Florida appears to have unearthed a gem in James Houston, but he’s going to have to wait his turn. Because with the return of David Reese, this unit has been absolutely fantastic. Reese and VoSean Joseph have each been one man wrecking crews on Todd Grantham’s two linebacker, 3-4 defense. And Chauncey Gardner-Johnson, once much maligned for his inability to tackle, has thrived in his new hybrid STAR role. Again, the ugly Kentucky game has dinged this unit’s grade a bit because that game happened and can’t be ignored, but since then, the middle level of the Gator defense has thrived.
Raise your hand if, right after the injury to Marco Wilson, you thought Florida would be even better off at CB than it was last year. CJ Henderson might be the best cover corner in America, and though young, true freshman Trey Dean III has grown tremendously since week one. These guys have seldom been beat in man coverage, and if Dean can tone down the aggression to the point where he doesn’t get flagged for silly interference penalties, a freshman All-America selection is a real possibility. Just wait until next year, when Marco is healthy…

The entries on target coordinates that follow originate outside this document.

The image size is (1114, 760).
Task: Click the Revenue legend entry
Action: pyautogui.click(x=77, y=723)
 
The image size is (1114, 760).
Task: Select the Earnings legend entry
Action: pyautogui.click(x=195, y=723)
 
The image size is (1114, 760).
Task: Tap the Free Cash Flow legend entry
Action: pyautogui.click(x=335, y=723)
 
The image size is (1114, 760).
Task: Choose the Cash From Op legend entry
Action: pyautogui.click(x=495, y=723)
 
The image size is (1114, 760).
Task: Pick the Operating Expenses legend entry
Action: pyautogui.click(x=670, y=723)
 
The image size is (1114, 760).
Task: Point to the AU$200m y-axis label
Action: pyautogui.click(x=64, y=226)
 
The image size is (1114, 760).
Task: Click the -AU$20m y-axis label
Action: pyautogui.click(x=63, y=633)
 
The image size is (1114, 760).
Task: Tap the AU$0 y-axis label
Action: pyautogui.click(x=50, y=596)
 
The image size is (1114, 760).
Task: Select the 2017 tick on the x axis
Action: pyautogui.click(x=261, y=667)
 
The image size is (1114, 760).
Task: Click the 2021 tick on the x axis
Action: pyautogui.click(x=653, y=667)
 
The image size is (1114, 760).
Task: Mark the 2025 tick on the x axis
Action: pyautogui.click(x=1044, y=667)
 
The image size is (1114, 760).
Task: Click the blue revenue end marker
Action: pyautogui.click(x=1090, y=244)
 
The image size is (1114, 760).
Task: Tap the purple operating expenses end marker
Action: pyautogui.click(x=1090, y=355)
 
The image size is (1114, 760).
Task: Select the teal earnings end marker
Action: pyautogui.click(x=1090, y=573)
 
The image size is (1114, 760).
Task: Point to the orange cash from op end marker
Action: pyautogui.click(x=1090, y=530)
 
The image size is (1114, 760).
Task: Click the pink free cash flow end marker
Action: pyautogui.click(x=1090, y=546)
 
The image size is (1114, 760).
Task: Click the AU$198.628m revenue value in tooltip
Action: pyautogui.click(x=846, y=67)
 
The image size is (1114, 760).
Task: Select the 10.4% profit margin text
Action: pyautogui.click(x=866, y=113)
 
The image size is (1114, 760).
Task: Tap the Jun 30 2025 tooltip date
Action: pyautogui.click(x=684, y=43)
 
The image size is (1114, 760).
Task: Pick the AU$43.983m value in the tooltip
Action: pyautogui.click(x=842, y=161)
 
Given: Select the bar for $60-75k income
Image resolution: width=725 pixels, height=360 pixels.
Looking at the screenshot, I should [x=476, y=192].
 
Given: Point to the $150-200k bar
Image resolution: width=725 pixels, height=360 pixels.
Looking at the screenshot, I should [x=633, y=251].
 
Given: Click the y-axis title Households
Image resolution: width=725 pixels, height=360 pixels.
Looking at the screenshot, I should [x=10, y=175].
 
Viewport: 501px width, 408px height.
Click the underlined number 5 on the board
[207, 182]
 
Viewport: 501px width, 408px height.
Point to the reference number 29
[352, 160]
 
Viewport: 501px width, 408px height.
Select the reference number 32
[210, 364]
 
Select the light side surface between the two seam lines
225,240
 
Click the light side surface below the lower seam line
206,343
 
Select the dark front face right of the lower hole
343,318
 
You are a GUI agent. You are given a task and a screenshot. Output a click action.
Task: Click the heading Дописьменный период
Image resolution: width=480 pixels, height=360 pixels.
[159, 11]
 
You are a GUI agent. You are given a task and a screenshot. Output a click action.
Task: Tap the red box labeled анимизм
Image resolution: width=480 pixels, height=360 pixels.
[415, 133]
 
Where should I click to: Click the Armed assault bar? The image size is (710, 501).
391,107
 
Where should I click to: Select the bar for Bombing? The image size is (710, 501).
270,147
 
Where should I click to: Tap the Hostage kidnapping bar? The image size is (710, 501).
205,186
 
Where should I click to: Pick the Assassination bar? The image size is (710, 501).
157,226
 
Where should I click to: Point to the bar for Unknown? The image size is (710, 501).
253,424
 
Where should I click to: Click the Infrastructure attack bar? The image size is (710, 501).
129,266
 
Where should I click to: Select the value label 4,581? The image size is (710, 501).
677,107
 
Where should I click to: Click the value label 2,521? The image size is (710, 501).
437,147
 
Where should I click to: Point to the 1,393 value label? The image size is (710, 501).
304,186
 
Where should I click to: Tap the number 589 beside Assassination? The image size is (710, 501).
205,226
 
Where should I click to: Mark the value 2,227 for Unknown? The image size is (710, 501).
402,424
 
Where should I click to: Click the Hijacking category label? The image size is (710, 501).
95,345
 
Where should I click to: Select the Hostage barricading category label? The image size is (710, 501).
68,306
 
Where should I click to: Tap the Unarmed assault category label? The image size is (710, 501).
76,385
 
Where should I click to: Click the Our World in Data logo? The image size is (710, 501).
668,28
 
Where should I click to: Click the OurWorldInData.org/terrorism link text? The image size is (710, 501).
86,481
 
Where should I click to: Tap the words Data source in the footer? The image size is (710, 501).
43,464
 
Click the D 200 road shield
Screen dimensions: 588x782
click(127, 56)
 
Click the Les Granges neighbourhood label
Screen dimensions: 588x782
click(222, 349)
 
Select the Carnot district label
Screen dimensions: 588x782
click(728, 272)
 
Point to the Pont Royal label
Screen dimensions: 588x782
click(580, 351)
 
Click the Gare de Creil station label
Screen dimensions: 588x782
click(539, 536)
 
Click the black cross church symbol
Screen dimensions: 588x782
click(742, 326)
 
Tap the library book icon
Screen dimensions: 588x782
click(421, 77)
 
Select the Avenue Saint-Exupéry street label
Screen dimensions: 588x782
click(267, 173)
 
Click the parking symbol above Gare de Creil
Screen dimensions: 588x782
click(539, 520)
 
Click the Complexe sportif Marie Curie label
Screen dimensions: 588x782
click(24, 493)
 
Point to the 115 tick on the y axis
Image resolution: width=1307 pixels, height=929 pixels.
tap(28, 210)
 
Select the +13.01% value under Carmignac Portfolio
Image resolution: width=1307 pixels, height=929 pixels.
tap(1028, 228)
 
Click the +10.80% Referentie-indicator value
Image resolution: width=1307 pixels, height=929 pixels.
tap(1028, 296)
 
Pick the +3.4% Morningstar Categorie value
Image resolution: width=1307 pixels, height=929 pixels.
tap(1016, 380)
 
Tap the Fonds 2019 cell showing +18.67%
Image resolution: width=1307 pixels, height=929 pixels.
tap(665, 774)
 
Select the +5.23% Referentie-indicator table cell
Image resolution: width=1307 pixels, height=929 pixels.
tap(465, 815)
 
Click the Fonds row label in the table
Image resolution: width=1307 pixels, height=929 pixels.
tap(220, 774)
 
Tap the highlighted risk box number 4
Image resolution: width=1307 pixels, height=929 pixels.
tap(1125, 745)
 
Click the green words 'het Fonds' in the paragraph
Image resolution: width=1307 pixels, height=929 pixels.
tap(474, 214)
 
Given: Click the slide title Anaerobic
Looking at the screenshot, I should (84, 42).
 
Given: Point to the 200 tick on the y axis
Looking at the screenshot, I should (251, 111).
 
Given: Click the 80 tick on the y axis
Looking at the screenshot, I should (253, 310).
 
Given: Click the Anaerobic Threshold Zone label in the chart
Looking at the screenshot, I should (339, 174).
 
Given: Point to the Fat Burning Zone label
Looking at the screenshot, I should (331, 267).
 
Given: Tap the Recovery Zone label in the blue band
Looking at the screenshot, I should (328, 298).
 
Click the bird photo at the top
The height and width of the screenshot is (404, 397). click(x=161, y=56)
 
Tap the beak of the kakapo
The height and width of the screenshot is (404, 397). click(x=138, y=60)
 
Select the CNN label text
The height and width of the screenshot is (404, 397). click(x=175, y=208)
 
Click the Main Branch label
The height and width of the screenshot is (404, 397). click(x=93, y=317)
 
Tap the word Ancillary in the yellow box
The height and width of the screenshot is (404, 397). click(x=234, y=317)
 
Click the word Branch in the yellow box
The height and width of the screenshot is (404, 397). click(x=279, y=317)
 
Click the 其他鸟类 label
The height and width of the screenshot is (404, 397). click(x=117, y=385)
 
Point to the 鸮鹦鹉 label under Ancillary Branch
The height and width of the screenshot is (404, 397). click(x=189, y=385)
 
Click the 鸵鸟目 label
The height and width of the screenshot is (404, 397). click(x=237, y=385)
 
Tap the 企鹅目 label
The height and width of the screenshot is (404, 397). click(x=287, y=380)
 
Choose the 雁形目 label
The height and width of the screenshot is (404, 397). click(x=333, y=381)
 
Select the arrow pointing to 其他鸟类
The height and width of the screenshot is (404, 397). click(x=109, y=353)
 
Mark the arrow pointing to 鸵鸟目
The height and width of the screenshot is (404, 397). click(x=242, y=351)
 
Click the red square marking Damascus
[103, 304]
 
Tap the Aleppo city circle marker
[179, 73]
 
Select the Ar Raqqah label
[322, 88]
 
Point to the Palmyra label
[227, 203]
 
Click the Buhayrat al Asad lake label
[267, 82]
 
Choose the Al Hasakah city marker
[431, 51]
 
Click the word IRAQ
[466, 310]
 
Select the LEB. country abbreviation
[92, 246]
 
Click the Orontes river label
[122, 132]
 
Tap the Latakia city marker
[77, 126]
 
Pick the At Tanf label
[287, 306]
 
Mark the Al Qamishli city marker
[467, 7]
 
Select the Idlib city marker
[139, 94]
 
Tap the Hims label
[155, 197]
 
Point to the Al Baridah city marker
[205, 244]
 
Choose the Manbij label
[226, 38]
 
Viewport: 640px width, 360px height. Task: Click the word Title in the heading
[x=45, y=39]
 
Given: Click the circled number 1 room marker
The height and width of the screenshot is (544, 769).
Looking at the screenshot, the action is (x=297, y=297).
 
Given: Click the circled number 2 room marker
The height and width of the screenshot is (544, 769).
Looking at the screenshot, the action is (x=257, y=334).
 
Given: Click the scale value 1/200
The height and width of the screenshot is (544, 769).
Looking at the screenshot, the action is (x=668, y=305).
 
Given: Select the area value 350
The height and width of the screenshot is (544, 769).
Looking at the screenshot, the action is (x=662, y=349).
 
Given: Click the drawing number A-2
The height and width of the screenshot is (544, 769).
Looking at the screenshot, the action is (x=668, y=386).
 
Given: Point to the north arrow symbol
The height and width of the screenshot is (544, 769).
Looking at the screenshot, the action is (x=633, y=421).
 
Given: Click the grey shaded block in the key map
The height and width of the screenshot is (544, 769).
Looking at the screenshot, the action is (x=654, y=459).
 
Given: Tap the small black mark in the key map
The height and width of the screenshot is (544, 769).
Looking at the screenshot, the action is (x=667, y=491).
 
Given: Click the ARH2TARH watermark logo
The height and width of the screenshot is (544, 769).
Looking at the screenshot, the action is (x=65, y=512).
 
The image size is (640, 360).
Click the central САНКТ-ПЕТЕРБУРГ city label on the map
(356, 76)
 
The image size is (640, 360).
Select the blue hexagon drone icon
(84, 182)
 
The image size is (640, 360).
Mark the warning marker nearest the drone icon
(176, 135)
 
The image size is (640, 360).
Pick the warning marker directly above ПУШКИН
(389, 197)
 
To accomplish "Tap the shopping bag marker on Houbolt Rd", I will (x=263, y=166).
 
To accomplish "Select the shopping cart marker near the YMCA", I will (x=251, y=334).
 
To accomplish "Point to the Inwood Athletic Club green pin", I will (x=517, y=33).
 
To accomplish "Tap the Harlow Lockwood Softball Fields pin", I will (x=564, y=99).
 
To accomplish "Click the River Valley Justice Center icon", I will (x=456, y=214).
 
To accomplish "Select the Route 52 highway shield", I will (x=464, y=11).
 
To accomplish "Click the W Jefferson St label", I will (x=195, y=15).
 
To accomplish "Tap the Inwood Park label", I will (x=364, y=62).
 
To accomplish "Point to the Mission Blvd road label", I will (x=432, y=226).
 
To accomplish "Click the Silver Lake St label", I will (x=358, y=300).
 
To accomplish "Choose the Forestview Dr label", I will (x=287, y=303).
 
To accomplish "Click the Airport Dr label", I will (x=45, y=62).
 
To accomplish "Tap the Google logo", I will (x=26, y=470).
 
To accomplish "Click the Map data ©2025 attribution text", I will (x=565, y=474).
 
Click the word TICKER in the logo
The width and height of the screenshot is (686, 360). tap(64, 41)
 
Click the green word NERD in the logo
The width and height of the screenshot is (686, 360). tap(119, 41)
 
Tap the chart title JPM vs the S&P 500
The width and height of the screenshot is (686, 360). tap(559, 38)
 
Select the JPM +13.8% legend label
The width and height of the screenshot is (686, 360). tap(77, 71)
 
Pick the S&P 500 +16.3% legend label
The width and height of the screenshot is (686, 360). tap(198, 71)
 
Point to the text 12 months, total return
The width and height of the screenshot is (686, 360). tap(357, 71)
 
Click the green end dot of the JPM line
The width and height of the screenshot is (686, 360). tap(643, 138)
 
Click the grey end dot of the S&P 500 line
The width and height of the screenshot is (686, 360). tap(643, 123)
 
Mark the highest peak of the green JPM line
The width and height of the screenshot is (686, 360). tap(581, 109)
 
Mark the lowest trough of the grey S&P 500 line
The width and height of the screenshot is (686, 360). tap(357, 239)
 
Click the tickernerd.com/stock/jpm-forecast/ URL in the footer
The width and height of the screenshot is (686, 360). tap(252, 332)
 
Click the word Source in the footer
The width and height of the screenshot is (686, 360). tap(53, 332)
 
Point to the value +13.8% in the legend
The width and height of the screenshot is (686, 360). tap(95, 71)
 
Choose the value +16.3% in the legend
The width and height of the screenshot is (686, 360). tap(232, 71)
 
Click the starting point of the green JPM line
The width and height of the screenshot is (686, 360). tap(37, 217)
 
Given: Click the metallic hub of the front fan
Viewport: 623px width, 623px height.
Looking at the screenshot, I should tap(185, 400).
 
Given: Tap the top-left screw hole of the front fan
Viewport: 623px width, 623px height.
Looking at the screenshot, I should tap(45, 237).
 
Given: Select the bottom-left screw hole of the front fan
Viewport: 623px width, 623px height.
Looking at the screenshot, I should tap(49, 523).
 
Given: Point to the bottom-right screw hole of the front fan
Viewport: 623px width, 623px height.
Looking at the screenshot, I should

The safety position has been a mixed bag. The last line of the defense’s defense has been responsible for some critical plays, such as Donovan Stiner’s game ending sack of Nick Fitzgerald and Brad Stewart’s pick six against LSU. And sometimes those “plays” are good for the other team, like losing Lynn Bowden for a 54 yard touchdown on third and fifteen and getting caught out of position while Nick Brossette roasted the defense on a 47 yard run. The sum of the effort from the safeties has been well above average. Now for consistency…
Special teams: A+
There’s not really much for Florida to improve on in the area typically listed third in the hierarchy of “offense, defense and special teams.” Officials be damned; freshman kicker Evan McPherson has not actually missed a field goal on twelve attempts. And while it’s too early to proclaim Tommy Townsend to be as good as his brother, he’s made that categorization look accurate so far. To boot, the Gators have finally returned the emphasis to scoring on special teams, both on blocked returned and on normal returns, doing so twice thus far.